Existing law requires, on or before September 1, 2024, the Department of Technology to conduct, in coordination with other interagency bodies as it deems appropriate, a comprehensive inventory of all high-risk automated decision systems that have been proposed for use, development, or procurement by, or are being used, developed, or procured by, any state agency.
This bill would generally regulate the development and deployment of an automated decision system (ADS) used to make consequential decisions, as defined.

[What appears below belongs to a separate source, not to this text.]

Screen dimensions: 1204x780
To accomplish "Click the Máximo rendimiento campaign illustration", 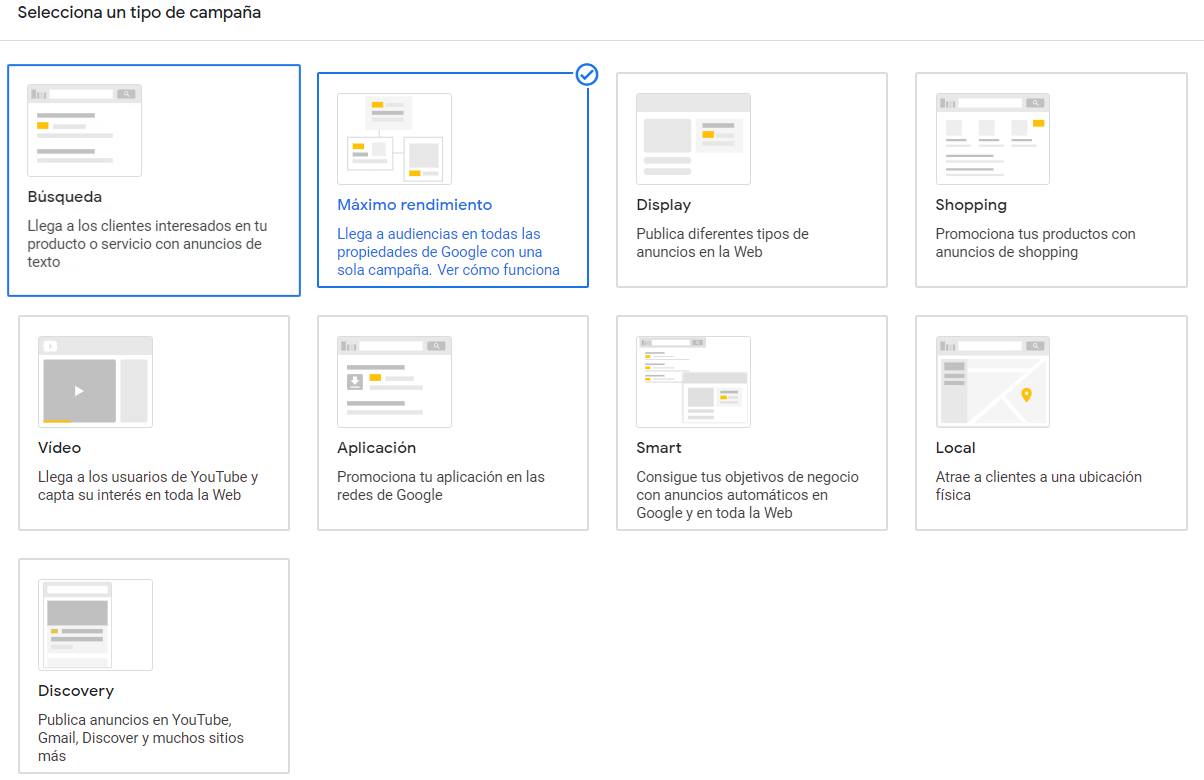I will coord(394,138).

The bill would define "automated decision system" to mean a computational process derived from machine learning, statistical modeling, data analytics, or artificial intelligence that issues simplified output, including a score, classification, or recommendation, that is used to assist or replace human discretionary decisionmaking and materially impacts natural persons.
This bill would require a developer of a covered ADS, as defined, to take certain actions, including conduct performance evaluations of the covered ADS and provide deployers to whom the developer transfers the covered ADS with certain information, including the results of those performance evaluations.
This bill would, beginning January 1, 2027, require a deployer of a covered ADS to take certain actions, including provide certain disclosures to a subject of a consequential decision made or facilitated by the covered ADS, provide the subject an opportunity to opt out of the use of the covered ADS, provide the subject with an opportunity to appeal the outcome of the consequential decision, and submit the covered ADS to third-party audits, as prescribed.
This bill would prescribe requirements for a third party to audit a covered ADS, as prescribed.
This bill would require a developer, deployer, or auditor to, within 30 days of receiving a request from the Attorney General, provide an unredacted copy of the performance evaluation or disparate impact assessment prepared pursuant to the bill to the Attorney General and would exempt those records from the California Public Records Act.
This bill would authorize certain public entities, including the Attorney General, to bring a specified civil action for noncompliance.
Existing constitutional provisions require that a statute that limits the right of access to the meetings of public bodies or the writings of public officials and agencies be adopted with findings demonstrating the interest protected by the limitation and the need for protecting that interest.
This bill would make legislative findings to that effect.